As declarações põem a BBC na difícil posição de ter de explicar por que deu apoio incondicional e público a Gilligan enquanto sérias dúvidas eram expressas em particular.

Susan Watts, repórter do programa Newsnight, denunciou tentativas da BBC de "modelar" suas reportagens como, acredita ela, uma estratégia "errônea" de "corroborar" a reportagem polêmica de Andrew Gilligan.

Julia Day [The Guardian, 13/8] conta que no dia 13/8, durante o inquérito de Hutton, ela revelou ter se sentido compelida a procurar representação jurídica devido à pressão de seus chefes na BBC para que dissesse que David Kelly, o cientista da biodefesa britânica que era fonte de Gilligan e se suicidou recentemente, era sua principal fonte, a fim de concordar com o repórter no olho do furacão.

"Senti uma pressão considerável da BBC. Também senti que a proposta daquilo era corroborar as alegações de Gilligan; não havia nenhum fim noticioso", disse Susan. "Senti que havia diferenças significativas entre minhas reportagens e as dele."

Susan descreveu como fora pressionada, em dois encontros distintos, um com seu editor George Entwistle, em 30/6, e outro com o diretor de notícias da BBC Richard Sambrook, alguns dias depois.

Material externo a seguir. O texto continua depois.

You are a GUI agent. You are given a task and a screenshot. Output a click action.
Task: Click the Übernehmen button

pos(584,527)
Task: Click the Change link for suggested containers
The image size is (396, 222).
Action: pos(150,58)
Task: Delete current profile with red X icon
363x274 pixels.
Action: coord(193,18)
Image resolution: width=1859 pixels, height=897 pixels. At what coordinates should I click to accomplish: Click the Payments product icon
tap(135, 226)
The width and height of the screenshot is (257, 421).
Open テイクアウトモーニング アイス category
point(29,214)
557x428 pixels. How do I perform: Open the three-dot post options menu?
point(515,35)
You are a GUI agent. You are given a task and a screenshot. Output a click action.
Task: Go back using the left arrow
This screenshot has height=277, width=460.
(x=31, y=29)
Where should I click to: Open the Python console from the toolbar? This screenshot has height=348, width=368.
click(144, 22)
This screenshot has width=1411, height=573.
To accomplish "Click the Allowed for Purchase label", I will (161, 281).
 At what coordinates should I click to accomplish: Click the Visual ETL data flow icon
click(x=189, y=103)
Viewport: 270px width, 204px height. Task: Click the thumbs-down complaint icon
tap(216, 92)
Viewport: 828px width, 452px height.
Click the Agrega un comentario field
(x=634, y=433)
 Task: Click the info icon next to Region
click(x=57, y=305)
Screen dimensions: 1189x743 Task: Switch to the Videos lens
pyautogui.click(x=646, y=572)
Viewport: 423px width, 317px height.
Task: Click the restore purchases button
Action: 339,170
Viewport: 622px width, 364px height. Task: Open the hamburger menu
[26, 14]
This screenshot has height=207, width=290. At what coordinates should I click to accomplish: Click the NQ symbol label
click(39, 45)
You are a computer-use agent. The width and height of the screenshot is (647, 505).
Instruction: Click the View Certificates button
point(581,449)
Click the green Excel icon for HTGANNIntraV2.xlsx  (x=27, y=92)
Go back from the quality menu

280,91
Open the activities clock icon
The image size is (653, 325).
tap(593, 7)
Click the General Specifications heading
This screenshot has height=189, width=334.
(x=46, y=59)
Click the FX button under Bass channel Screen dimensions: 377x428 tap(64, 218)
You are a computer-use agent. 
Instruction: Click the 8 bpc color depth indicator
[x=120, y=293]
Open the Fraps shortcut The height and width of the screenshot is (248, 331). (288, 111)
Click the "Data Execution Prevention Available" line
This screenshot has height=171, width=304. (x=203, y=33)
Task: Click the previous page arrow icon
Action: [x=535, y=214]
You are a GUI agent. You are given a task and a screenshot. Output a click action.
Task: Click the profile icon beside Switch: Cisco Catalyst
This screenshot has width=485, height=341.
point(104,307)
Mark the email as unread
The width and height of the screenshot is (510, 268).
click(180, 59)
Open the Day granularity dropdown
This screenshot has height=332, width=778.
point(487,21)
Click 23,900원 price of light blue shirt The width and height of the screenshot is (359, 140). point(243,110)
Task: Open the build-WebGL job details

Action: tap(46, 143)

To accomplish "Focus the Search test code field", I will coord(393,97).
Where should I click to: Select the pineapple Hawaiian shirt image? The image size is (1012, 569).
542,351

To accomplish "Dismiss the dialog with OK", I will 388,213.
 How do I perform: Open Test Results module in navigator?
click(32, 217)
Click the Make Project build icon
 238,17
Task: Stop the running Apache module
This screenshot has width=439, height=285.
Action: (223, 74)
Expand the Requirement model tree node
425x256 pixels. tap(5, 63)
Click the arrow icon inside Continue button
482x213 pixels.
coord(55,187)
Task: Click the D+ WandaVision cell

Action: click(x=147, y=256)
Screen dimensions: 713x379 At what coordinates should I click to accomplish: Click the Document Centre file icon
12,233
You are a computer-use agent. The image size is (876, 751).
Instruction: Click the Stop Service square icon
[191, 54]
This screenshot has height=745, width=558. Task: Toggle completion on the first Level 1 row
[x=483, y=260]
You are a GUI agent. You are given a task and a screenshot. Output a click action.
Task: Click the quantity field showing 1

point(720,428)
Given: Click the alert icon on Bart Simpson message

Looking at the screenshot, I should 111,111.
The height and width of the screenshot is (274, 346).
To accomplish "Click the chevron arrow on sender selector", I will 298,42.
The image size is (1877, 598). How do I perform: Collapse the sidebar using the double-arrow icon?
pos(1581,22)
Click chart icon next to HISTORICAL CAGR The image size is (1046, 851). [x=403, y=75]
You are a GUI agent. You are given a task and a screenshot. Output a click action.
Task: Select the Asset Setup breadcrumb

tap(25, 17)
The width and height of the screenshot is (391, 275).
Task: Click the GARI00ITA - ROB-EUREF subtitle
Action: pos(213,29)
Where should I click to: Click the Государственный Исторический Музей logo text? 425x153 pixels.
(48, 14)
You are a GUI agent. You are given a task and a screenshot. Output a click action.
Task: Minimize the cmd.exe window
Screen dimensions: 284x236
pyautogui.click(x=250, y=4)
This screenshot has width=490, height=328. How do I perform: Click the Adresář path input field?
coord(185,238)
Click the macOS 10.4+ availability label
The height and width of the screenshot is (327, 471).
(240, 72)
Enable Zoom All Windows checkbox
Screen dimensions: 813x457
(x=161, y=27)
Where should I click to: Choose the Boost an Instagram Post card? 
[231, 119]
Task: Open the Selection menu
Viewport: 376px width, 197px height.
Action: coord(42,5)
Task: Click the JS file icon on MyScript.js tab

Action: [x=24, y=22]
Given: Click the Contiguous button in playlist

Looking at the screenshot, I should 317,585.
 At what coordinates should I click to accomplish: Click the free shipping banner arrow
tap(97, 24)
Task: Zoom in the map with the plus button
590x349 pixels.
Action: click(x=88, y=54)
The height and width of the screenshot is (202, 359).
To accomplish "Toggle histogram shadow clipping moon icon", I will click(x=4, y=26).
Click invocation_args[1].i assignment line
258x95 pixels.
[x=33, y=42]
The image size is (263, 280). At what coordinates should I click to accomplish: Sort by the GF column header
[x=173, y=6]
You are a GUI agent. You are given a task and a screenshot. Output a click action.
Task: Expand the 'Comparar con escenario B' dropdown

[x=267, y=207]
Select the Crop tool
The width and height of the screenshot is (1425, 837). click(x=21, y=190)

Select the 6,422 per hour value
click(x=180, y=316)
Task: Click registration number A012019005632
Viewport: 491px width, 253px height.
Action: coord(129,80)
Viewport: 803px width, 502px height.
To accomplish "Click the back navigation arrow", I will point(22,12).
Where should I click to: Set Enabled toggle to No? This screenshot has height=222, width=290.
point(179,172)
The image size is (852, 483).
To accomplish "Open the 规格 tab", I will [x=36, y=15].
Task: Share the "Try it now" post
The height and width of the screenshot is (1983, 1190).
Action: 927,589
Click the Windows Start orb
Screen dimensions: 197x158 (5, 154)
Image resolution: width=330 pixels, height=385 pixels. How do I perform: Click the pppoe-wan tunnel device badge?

Ambos tentaram arrancar a confissão de que Kelly era sua fonte também.

Andrew Gilligan não tomava notas "completas ou aprofundadas" de seus principais encontros com David Kelly. A revelação, feita durante o inquérito de Hutton em 12/8, é mais um ponto negativo para a BBC nas discussões sobre o famigerado dossiê e sua repercussão na corporação.

No entanto, as anotações de Gilligan apontam que foi Kelly quem primeiro disse o nome de Alastair Campbell e as afirmações de que foram feitas mudanças no dossiê para torná-lo mais "atraente".

Segundo Julia Day [The Guardian, 12/8], Gilligan desafiou a prestação de contas feita por Kelly antes de morrer. Há diversos pontos de conflito sobre a relação entre o repórter e o cientista. Gilligan disse que dos três encontros que Kelly disse ter feito com o repórter para discutir a situação no Iraque, dois não ocorreram, e o terceiro durou mais do que Kelly havia dito a seus chefes.